Claridad del Diamante

Lunes, 15 Septiembre   

El diamante perfecto, es decir, el que no presenta ninguna mancha, línea o pequeños trocitos de carbón, es muy raro. Estas imperfecciones, también denominadas “inclusiones” son microscópicas, visibles por ojos expertos y con lentes de aumento potentes, no obstante influyen al ponerle el valor a un diamante, aunque si estas imperfecciones no obstaculizan el paso de la luz a través de la piedra, entonces no afecta a su verdadera belleza.

La claridad de un diamante se clasifica entre F1 a PIII. Aquel que no tiene inclusiones visibles con una lupa de 10 aumentos es considerado perfecto o “flawless” en inglés, y se clasifica F1. Por el contrario, el diamante que tiene muchas inclusiones a simple vista se clasifica PIII, o imperfecto. Entre estas clasificaciones hay varias más: F1, IF, VVS1 - VVS2, VS1 - Vs2, SI1 - SI2, PI - PII - PIII.

A mayor pureza en el diamante mayor claridad y brillantez. Se dice que es perfecto, pero es casi imposible encontrarlo totalmente puro.

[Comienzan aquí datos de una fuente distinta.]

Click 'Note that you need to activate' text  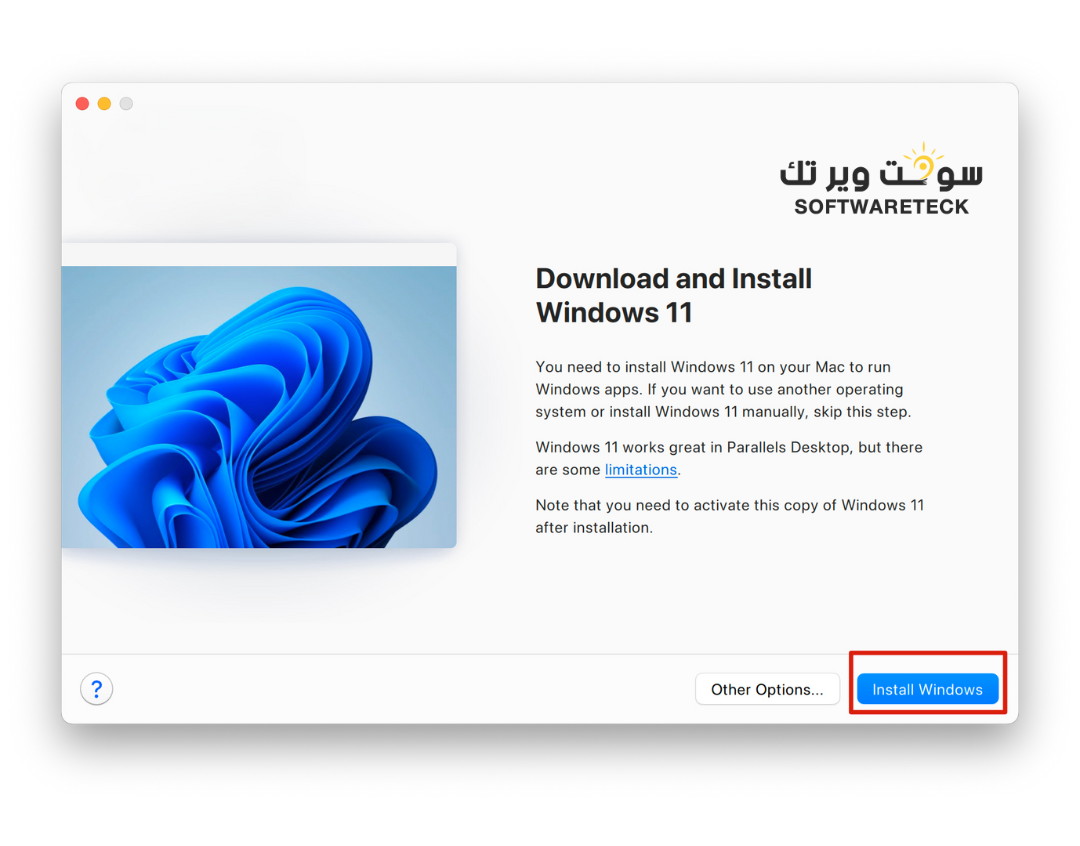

La mayoría de los diamantes poseen marcas naturales muy pequeñas conocidas como inclusiones. Sin embargo, entre menos tengan y más pequeñas sean las inclusiones, mejor atravesará la luz a los diamantes, por tanto su brillo y claridad será mayor. Un diamante puede considerarse “perfecto” si al ser examinado por la lupa de un joyero no demuestra inclusiones o manchas, pero en realidad los diamantes perfectos son muy raros de encontrar.